Monday, August 15, 2022

Thoughts on aspirational reading

(That's Orange, who is the mother of 13 of the 17 cats currently residing in the house.)

Someday, probably when I'm retired (LOL), when I don't spend endless work hours fact-checking letters to the editor written in a post-truth world, when there isn't a household Cat Issue™ to deal with every 20 minutes, when my mental energy and focus aren't always running on empty, and hopefully when our leaders have enacted meaningful worldwide efforts to stave off the worst outcomes of man-made climate change ... on that someday, I hope to just relax in a comfy chair and do more aspirational reading.

So much aspirational reading. When that day comes, I'll read chonky books like MacKinlay Kantor's Spirit Lake, which I discovered at the York Emporium four long years ago (seems like a decade ago) and wrote about early 2019. It's 951 pages and, if I started now and attempted to read it my current rate of 3 pages per night before I fall asleep, it would take 11 months in a best-case scenario. That would be a wholly unsatisfying way to consume a great novel.

And when that day comes, I'll tackle other long reads on my shelf. Just looking at the literature shelves, there's Lost Children Archive by Valeria Luiselli, The Thousand Autumns of Jacob de Zoet by David Mitchell, Witch Hammer by Vaclav Kaplicky, The Black Prince by Iris Murdoch, The Overstory by Richard Powers, Folklorn by Angela Mi Young Hur, and so many others.

I still find ways to satisfy my need to read. Mostly, I read collections of short stories by authors who are new to me. If  I really focus, I can finish one short story on the same day I start it. Right now I'm reading Cat Pictures Please and Other Stories, a collection of sci-fi and fantasy tales by Naomi Kritzer. It's outstanding. I've also read the excellent collection Useful Phrases for Immigrants by May-lee Chai this summer. 

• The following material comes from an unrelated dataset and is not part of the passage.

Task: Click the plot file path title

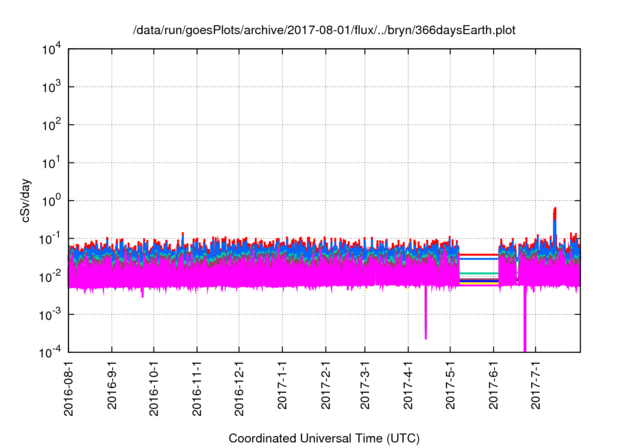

Short-story collections by Julio Cortázar, Jamel Brinkley, Richard Brautigan, Anjali Sachdeva and Silvia Moreno-Garcia await to tide me over to that one fine morning when I can leave my pajamas on, settle in and read some long novels.

1 comment:

  1. In the early nineties, I made a point of taking on the longest book I owned, but had not read, to bridge an old and new year. For example, I remember starting David Graham Phillips' Susan Lenox, Her Fall and Rise in December 1990, and finishing it in January 1991. Others tackled included Norman Mailer's Harlot's Ghost and Executioner's Song. Don't know why I stopped. Dreiser's An American Tragedy beckons!

    Must admit, there's no form I admire more than the novella.